Chirag Shah,Ryen W. White,Reid Andersen,Georg Buscher,Scott Counts,Sarkar Snigdha Sarathi Das,Ali Montazer,Sathish Manivannan,Jennifer Neville,Xiaochuan Ni,Nagu Rangan,Tara Safavi,Siddharth Suri,Mengting Wan,Leijie Wang,Longqi Yang

Log data can reveal valuable information about how users interact with Web search services, what they want, and how satisfied they are. However, analyzing user intents in log data is not easy, especially for emerging forms of Web search such as AI-driven chat. To understand user intents from log data, we need a way to label them with meaningful categories that capture their diversity and dynamics. Existing methods rely on manual or machine-learned labeling, which are either expensive or inflexible for large and dynamic datasets. We propose a novel solution using large language models (LLMs), which can generate rich and relevant concepts, descriptions, and examples for user intents. However, using LLMs to generate a user intent taxonomy and apply it for log analysis can be problematic for two main reasons: (1) such a taxonomy is not externally validated; and (2) there may be an undesirable feedback loop. To address this, we propose a new methodology with human experts and assessors to verify the quality of the LLM-generated taxonomy. We also present an end-to-end pipeline that uses an LLM with human-in-the-loop to produce, refine, and apply labels for user intent analysis in log data. We demonstrate its effectiveness by uncovering new insights into user intents from search and chat logs from the Microsoft Bing commercial search engine. The proposed work's novelty stems from the method for generating purpose-driven user intent taxonomies with strong validation. This method not only helps remove methodological and practical bottlenecks from intent-focused research, but also provides a new framework for generating, validating, and applying other kinds of taxonomies in a scalable and adaptable way with minimal human effort.
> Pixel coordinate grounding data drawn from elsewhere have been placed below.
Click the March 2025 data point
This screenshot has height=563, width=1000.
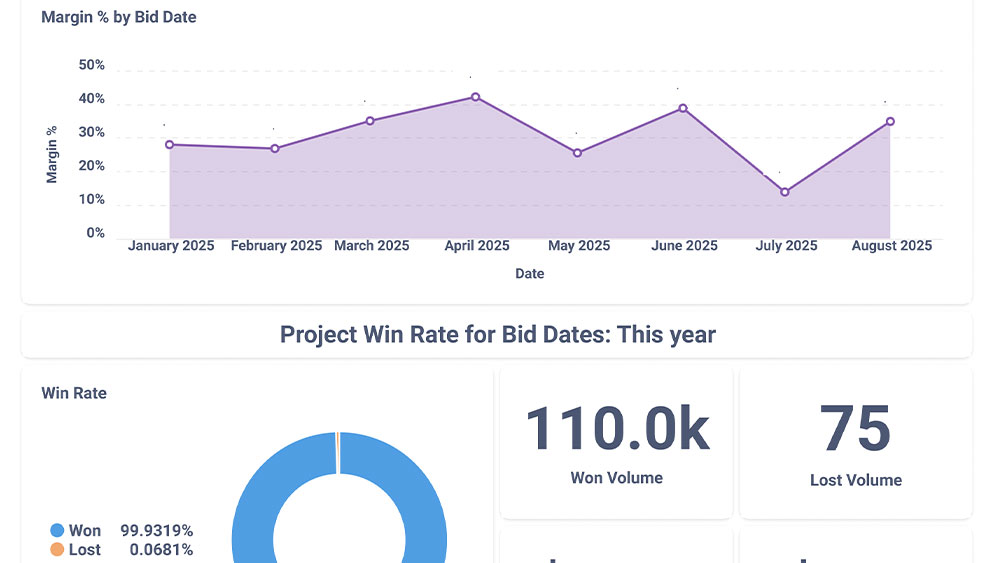(370, 121)
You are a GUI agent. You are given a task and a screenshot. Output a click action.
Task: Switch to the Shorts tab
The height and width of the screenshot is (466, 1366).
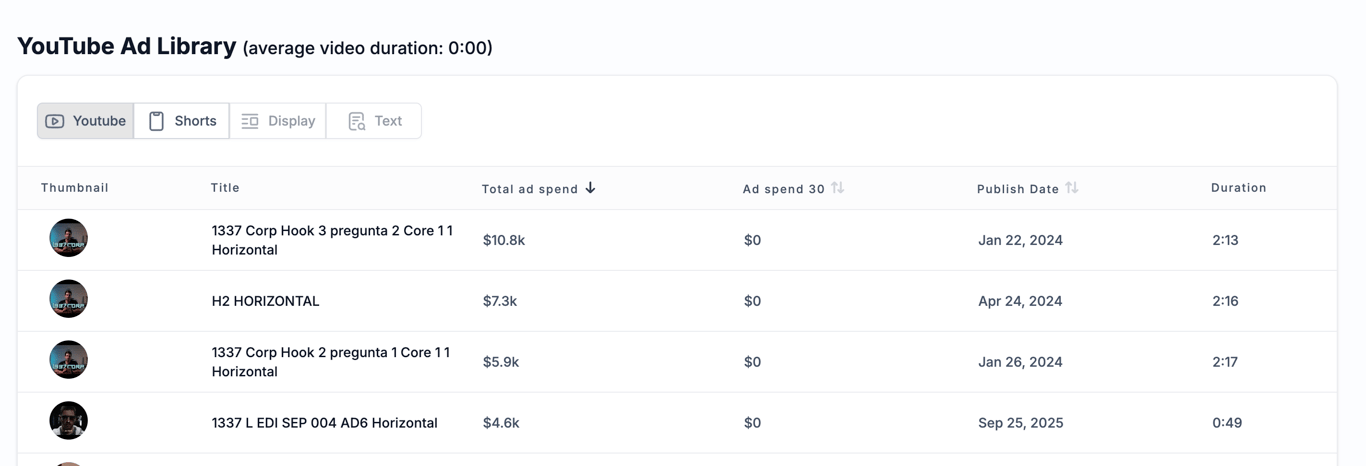[x=195, y=121]
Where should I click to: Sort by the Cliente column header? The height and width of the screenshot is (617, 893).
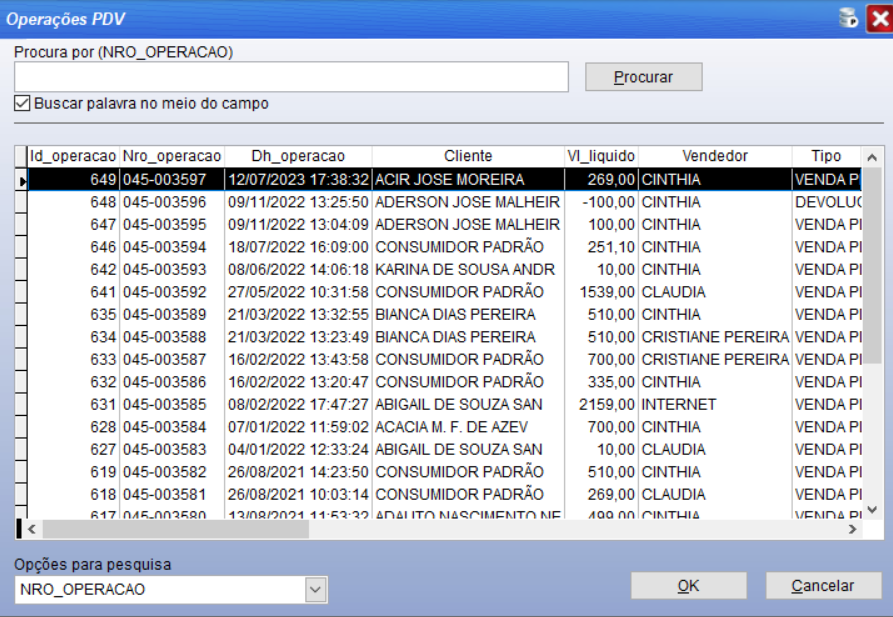coord(468,156)
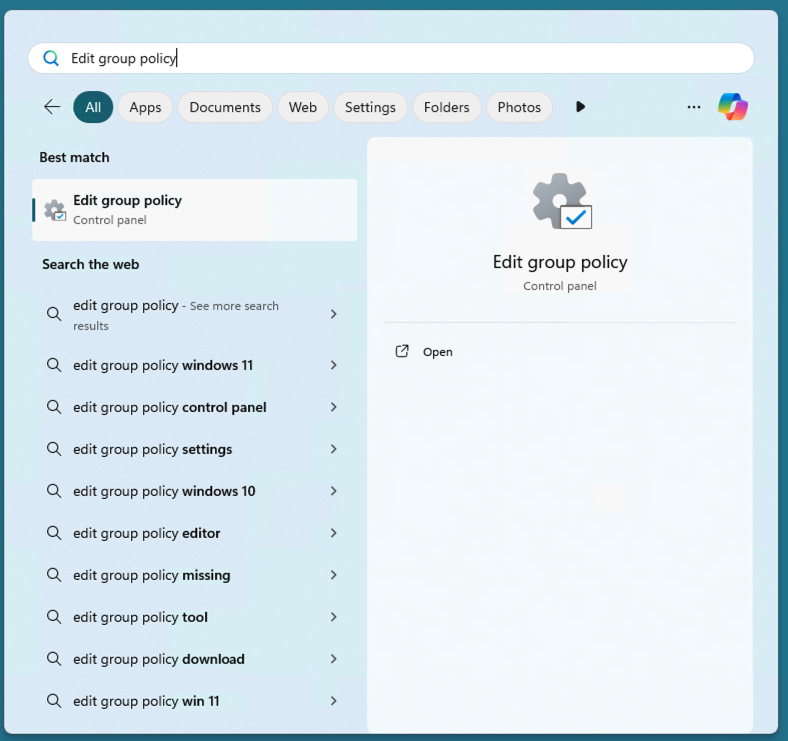
Task: Click the Open external-link icon
Action: coord(402,351)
翻译：日志数据能够揭示用户如何与网络搜索服务交互、他们的需求以及满意度等宝贵信息。然而，从日志数据中分析用户意图并非易事，尤其是在人工智能驱动聊天等新兴网络搜索形式中。为了从日志数据中理解用户意图，我们需要一种方法，用能够捕捉其多样性和动态性的有意义类别来对其进行标记。现有方法依赖人工或机器学习标记，对于大规模和动态数据集来说，要么成本高昂，要么不够灵活。我们提出了一种使用大语言模型（LLM）的新颖解决方案，该模型能够为用户意图生成丰富且相关的概念、描述和示例。然而，使用LLM生成用户意图分类体系并将其应用于日志分析可能存在问题，主要有两个原因：（1）此类分类体系未经过外部验证；（2）可能存在不良的反馈循环。为解决这些问题，我们提出了一种新方法论，结合人类专家和评估员来验证LLM生成的分类体系质量。我们还提出了一套端到端的流水线，通过人在回路的LLM来生成、优化及应用用户意图分析中的标签。我们通过在微软必应商业搜索引擎的搜索和聊天日志中发现用户意图的新见解，证明了其有效性。本研究工作的新颖性在于提出了生成具有强验证性的目的驱动型用户意图分类体系的方法。该方法不仅有助于消除意图导向研究中的方法论和实践瓶颈，还提供了一种新框架，以可扩展、可适应的方式，通过最小化人力投入来生成、验证和应用其他类型的分类体系。